= Beatrice of Montferrat =

Coat-of-arms of Aleramici of Monferrat.

Beatrice of Montferrat (c.1210 – 1274) was an Italian noblewoman, the eldest daughter of William VI, Marquess of Montferrat, and the third wife of Guigues VI of Viennois, by whom she had two sons. According to the vida of the troubadour Gauseran de Saint-Leidier, Beatrice was the domna (lady), whom he allegedly loved. He celebrated his idealised devotion to her in his cansos.

==Family==
Beatrice was born in about 1210, the eldest daughter and second child of William VI, Marquess of Montferrat and Berta of Clavesana. Her brother was Boniface II, Marquess of Montferrat, and her younger sister Alix married King Henry I of Cyprus.

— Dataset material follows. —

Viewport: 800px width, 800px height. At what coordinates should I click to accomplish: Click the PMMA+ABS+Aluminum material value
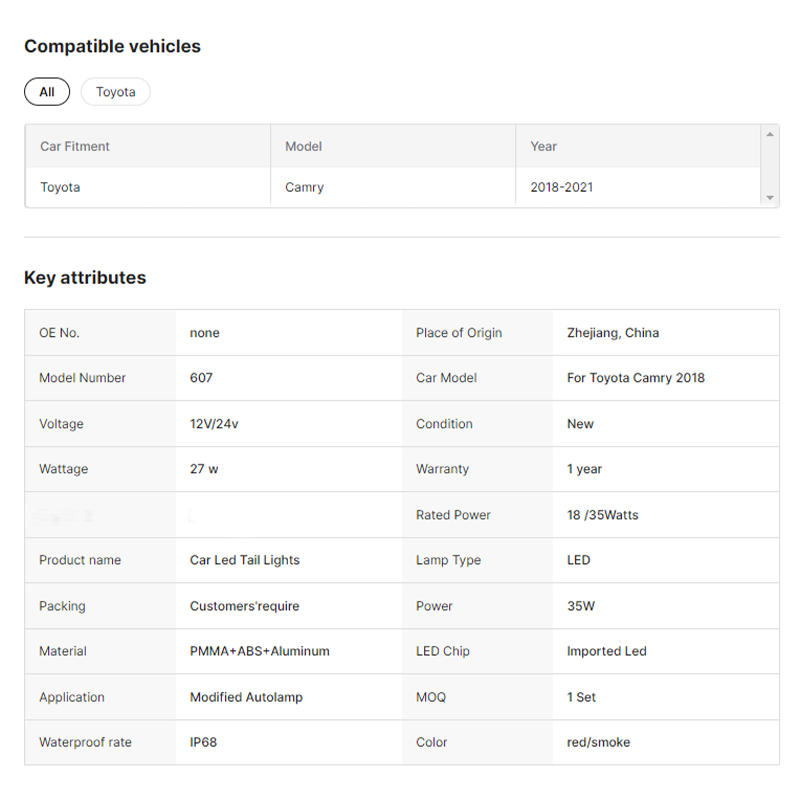coord(260,651)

Beatrice's paternal grandparents were Boniface I, Marquess of Montferrat and his first wife Helena del Bosco; her maternal grandparents were Marquess Boniface of Clavesana, Count of Cortemiglia and his wife who is unnamed.

==Marriages and issue==
On 21 November 1219, at the age of about nine (or possibly younger), Beatrice married Guigues VI of Viennois. Their marriage was recorded in Aymari Rivalli De Allobrogibus. He was over twenty years her senior and she was his third wife. From 1228 until Guigues' death in 1237, as his wife, she was the Dauphine consort of Viennois as well as the Countess of Albon, Briançon, Grenoble and Oisans. Together they had two sons:

- Guigues VII of Viennois (1225–1269), married Beatrice of Savoy, by whom he had issue
- John of Viennois (1227–1239)

When her husband died in 1237, she help guide their eldest son during his early years as Dauphin.

Beatrice was immortalised as the domna of the troubadour Gauseran de Saint-Leidier, who extolled his idealised and unconsummated love for Beatrice in his cansos, of which only two are extant.

==Death==
Beatrice died on an unrecorded date in 1274.